手帳、写真やシールで「思い出日記」に
何気ない日常を記録
思い出書いて充実日記
開かれたページにはイラストや写真がびっしり。「きょうは久しぶりのバタートースト」「今年のおみくじの結果は……」。デザイナーの吉開富美さん(32)は9年前から手帳に毎日の出来事を書いている。
以前勤めていた会社の上司から「1日ひと言でも手帳に書けば、次の年に見返すと楽しくなるよ」というアドバイスを受けたのがきっかけ。次第に文字だけでは物足りなくなり、時には1時間をかける大作を書くようになった。内表紙に貼った愛猫の写真がお気に入りだ。
日記帳と違い、スケジュール管理にも役立つ手帳は移動中も持ち運べる。ランチの後や、パソコンを起動する途中などの時間を使って書けるのが魅力という。
就職や結婚などの出来事は記憶に強く残る。しかし、当たり前の日常を思い出すのは意外と難しい。「その時々の自分が何を思っていたのかを残していきたい」と語る。
書店などには4月始まりの手帳が並びだした。種類が豊富で、何を選べばよいか迷う人もいるだろう。
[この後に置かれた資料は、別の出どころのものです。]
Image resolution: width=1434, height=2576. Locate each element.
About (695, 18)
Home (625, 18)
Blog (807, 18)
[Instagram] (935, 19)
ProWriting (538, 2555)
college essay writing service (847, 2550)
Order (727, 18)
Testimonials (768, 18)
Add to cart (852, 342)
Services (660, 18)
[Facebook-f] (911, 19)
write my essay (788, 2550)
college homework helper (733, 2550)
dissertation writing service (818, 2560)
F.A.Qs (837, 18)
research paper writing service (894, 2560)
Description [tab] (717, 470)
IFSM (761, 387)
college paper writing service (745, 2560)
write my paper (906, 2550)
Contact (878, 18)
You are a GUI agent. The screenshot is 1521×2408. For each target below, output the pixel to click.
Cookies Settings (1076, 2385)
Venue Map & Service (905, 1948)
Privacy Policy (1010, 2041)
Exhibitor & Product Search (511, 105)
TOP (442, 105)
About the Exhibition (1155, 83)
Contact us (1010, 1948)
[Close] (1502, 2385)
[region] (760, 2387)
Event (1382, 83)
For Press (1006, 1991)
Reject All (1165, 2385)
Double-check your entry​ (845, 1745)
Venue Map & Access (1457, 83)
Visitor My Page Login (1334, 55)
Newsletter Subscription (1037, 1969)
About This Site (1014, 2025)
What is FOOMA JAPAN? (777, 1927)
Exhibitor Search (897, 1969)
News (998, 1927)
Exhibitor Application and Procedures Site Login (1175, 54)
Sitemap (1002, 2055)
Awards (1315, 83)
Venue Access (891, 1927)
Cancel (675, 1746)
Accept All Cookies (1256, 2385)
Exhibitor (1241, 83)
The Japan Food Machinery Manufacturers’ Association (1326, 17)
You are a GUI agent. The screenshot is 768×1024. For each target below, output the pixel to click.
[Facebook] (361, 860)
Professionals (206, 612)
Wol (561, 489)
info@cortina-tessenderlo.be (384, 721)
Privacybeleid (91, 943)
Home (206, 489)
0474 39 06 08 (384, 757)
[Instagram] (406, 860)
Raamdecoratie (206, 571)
日本能率協会マネジメントセンター(東京・港)の矢野真弓さんは「まず使い方を決めてから選びましょう」とアドバイスする。
イラストや写真をふんだんに盛り込むなら、1日分が1ページあるタイプ。簡潔に文字中心で記したいなら1週間分で1ページのタイプや、文字の書きやすいケイ線が引かれたもの。ダイエットで体重の変化を記録したいだけなら、月間カレンダーがあるだけで十分だ。
自分にあった一冊を見つけたら、なるべく長続きさせたい。「ほぼ日手帳」を企画する鶴見さくらさんは「特に何もなかった日でも、書くことができるテーマを1つ決めましょう」と話す。
例えば朝ご飯のレシピや天気。その日の気分にあったシールを貼るだけでもよいという。
「お気に入りのペンを見つけるのも有効」(鶴見さん)という。表紙をシールやマスキングテープでデコレーションするなど、手帳を持つ楽しみを増やすことも重要だ。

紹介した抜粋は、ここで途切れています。